== Segment start ==

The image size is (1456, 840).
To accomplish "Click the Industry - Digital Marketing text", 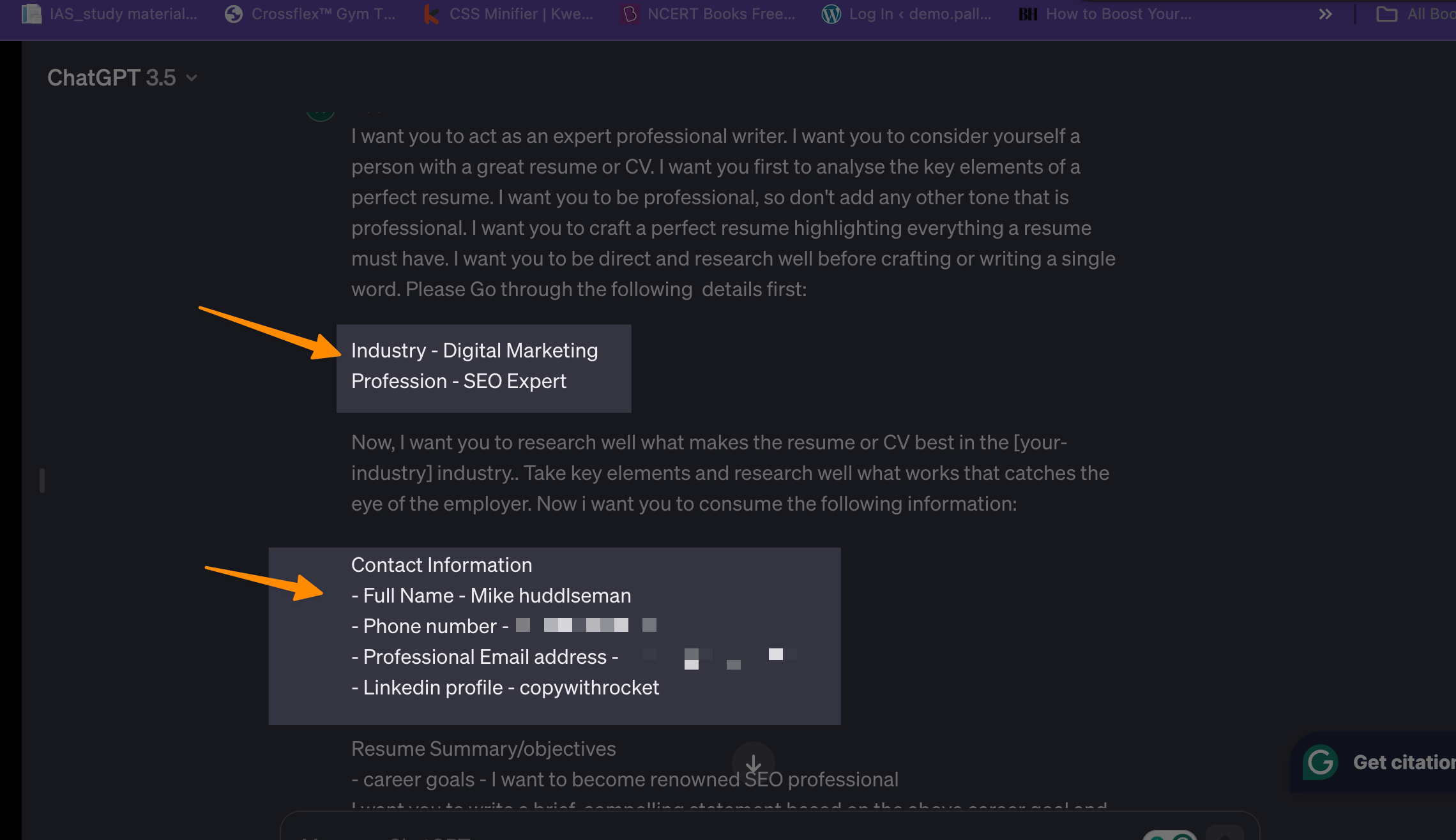I will coord(474,350).
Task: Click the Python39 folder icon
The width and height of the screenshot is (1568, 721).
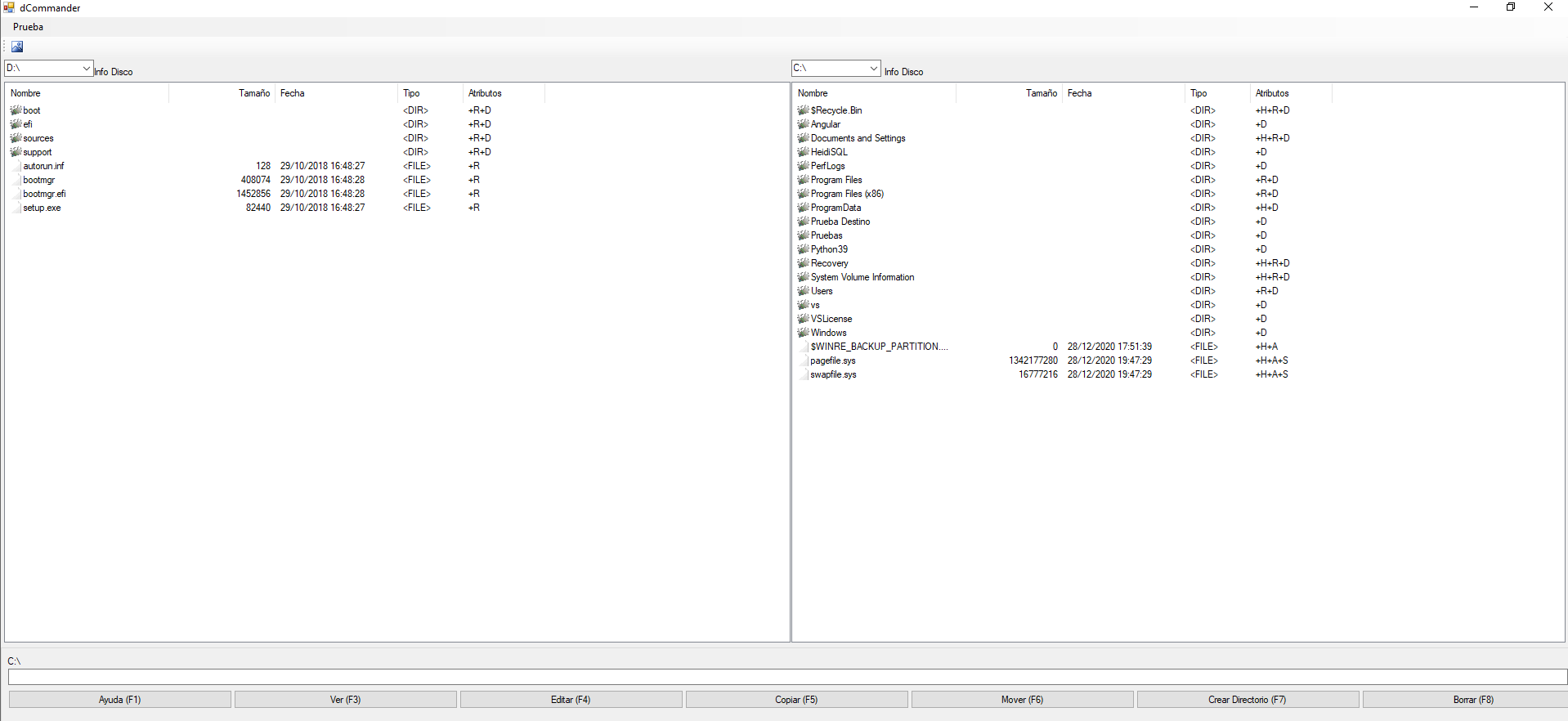Action: [x=803, y=249]
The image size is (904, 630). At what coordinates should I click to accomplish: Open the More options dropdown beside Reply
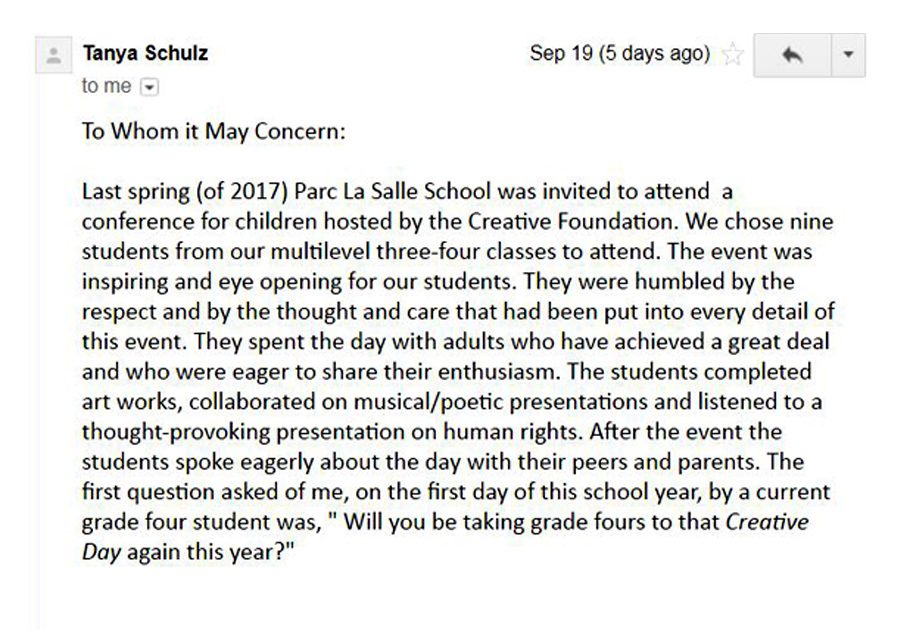(848, 55)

== Segment end ==

> ASSIGNMENT: Which lines run from the one holding "The width and" through the end of the records? Reproduce them word for word, both ends included, with no pictures.

> ANSWER TO THIS PROBLEM:
The width and height of the screenshot is (1568, 721).
Action: [x=803, y=249]
The image size is (904, 630). At what coordinates should I click to accomplish: Open the More options dropdown beside Reply
(848, 55)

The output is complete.